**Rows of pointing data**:
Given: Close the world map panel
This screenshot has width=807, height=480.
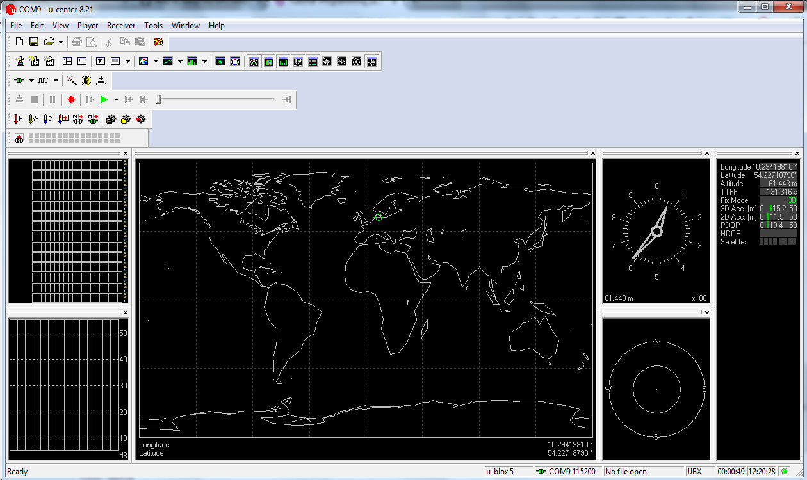Looking at the screenshot, I should click(593, 154).
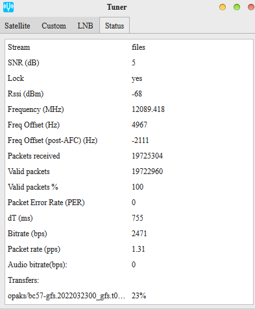Viewport: 255px width, 310px height.
Task: Select the Frequency (MHz) value 12089.418
Action: point(148,109)
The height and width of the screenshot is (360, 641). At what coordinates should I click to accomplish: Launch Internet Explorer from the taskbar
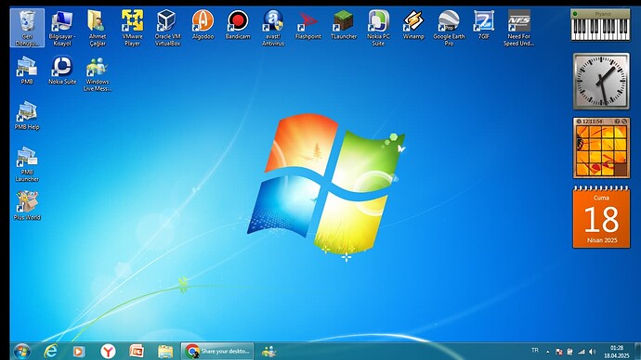tap(51, 351)
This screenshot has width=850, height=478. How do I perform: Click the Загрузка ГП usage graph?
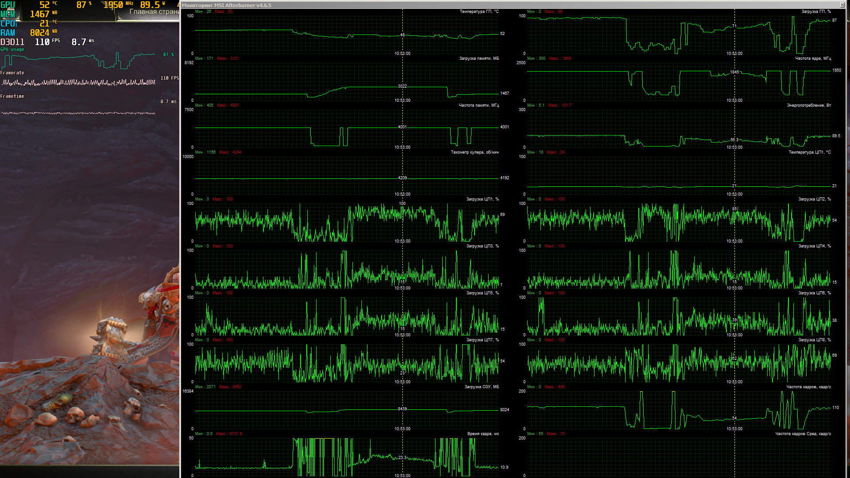[678, 35]
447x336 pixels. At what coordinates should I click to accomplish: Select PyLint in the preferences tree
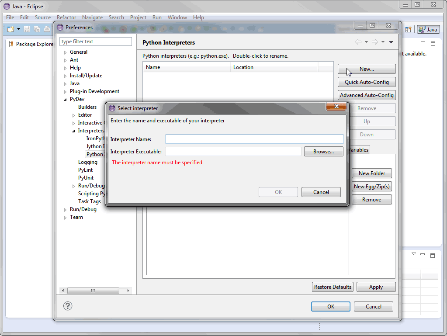86,170

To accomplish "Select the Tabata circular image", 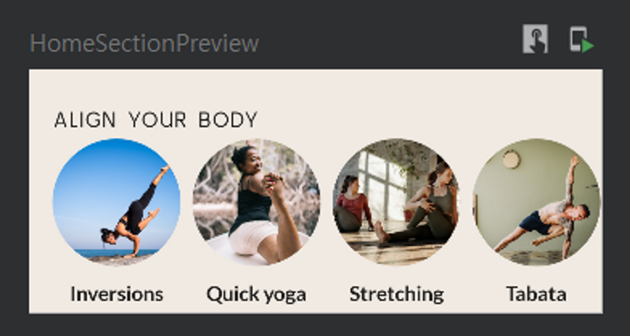I will 536,202.
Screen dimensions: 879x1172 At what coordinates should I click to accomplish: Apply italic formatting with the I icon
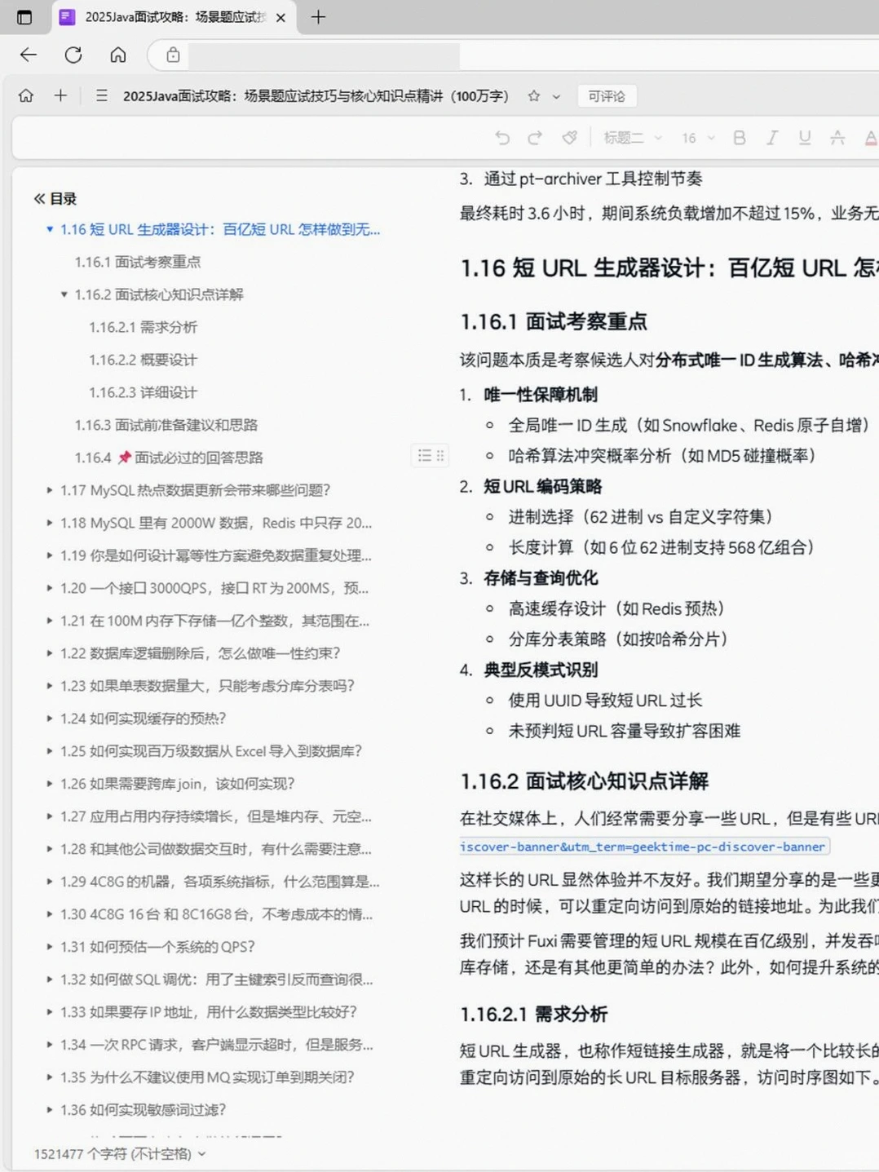(x=772, y=138)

**EXERCISE AIM**:
Write out the stretch from the start of the data through the line containing "tap(51, 351)" again, swapping "world map panel" for "layers panel" and leaving everything else unchanged. Omit the pictures.

**EXERCISE OUTPUT**:
Given: Close the layers panel
This screenshot has width=807, height=480.
Looking at the screenshot, I should click(593, 154).
Viewport: 255px width, 310px height.
Task: Select the Frequency (MHz) value 12089.418
Action: point(148,109)
The height and width of the screenshot is (360, 641). At what coordinates should I click to accomplish: Launch Internet Explorer from the taskbar
tap(51, 351)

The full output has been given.